Despite these glaring needs, WCA remains out of focus internationally, mostly because of its relatively low average prevalence of 2.3 percent (still three times the global average), and dearth of alternative actors that can provide the full package of HIV prevention and treatment interventions. Countries with lower prevalence or smaller populations do not score high on the priority list and, as a result, suffer disproportionately from HIV/AIDS. In 2004, when antiretroviral started to become accessible in the most affected regions in the South and East of Africa, 25 percent of HIV-related deaths were occurring in West and Central Africa. Twelve years later, as the ART programs in high prevalence countries have dramatically expanded, mortality there has dropped. Not so in WCA, which now accounts for 36 percent of all HIV-related deaths on the continent. It is difficult to foresee a reversal of this trend without strong action taken in these regions left behind.

Doctors Without Borders witnesses daily the human toll of the continued neglect of people living with HIV in the region. In our specialized AIDS hospital in Kinshasa, patients are admitted in advanced stages of AIDS that have become relatively rare since the mid-2000s even in the most affected countries. One in four of our Kinshasa patients are so severely ill from AIDS that they cannot be saved. In the Central African Republic, where HIV/AIDS is the leading cause of death amongst adults, MSF-supported hospitals see very high number of AIDS patients, a situation reminiscent of the nineties in other countries. In these hospitals one in four in-patients suffer from AIDS-related illnesses and over four in five of all deaths are due to HIV/AIDS.

Let's be frank: the challenge of scaling up antiretroviral treatment in WCA is huge. But the challenge was no less huge 16 years ago, when the world decided to mobilize to make access to ARVs a reality for all. Through the creation of PEPFAR and the Global Fund a chance at life on ART was created for people living with HIV in countries most affected by AIDS. This decision broke the deadly circle of HIV deaths and suffering and brought most high prevalence countries closer to the "tipping point" for epidemic control, where the number of people initiated on antiretroviral surpassed the number of new infections. This point is still far off in WCA. Leaving things at the current status quo would be a strategic mistake. The stated goal of curtailing the pandemic worldwide would fail.

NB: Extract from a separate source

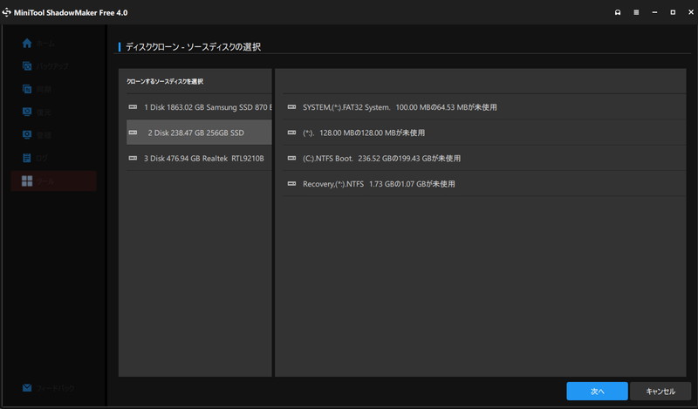Click the Feedback envelope icon
The width and height of the screenshot is (698, 409).
click(x=27, y=387)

What allowed success in many of the most affected countries was the embrace of major changes in strategies and models of care, such as task shifting, strict no-payment policies for patients, patient literacy and autonomy, de-medicalized and community based ARV refills and a key role for patient associations and civil society organizations in stigma reduction, service delivery, advocacy and outcome monitoring. Unfortunately, many of the lessons learned remain largely unapplied in WCA today, with some pilot experiences in the region as positive but lonely exceptions.

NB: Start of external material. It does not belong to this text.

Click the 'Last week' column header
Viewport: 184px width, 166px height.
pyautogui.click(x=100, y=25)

For this reason, MSF is calling for an ambitious catch-up plan for countries with low antiretroviral coverage such as most of those in West and Central Africa. People's right to lifesaving ARVs should not be curtailed based on who they are, where they live or the specific characteristics of the HIV epidemic they face. If the world is serious in its goal of defeating AIDS, it is time to bring in the cavalry with the necessary resources to seriously tackle HIV and bring lifesaving ARV to some of its weakest and most neglected victims. This will not be possible without the commitment of powerful international donors and organizations. The people left behind by the HIV revolution over the past decade should not be forgotten once again. The crucial next four years may be their last chance to benefit from what the world has learned from the successful mobilization against HIV. We should, and can, care for the most vulnerable, for their sake and for the sake of curbing the epidemic.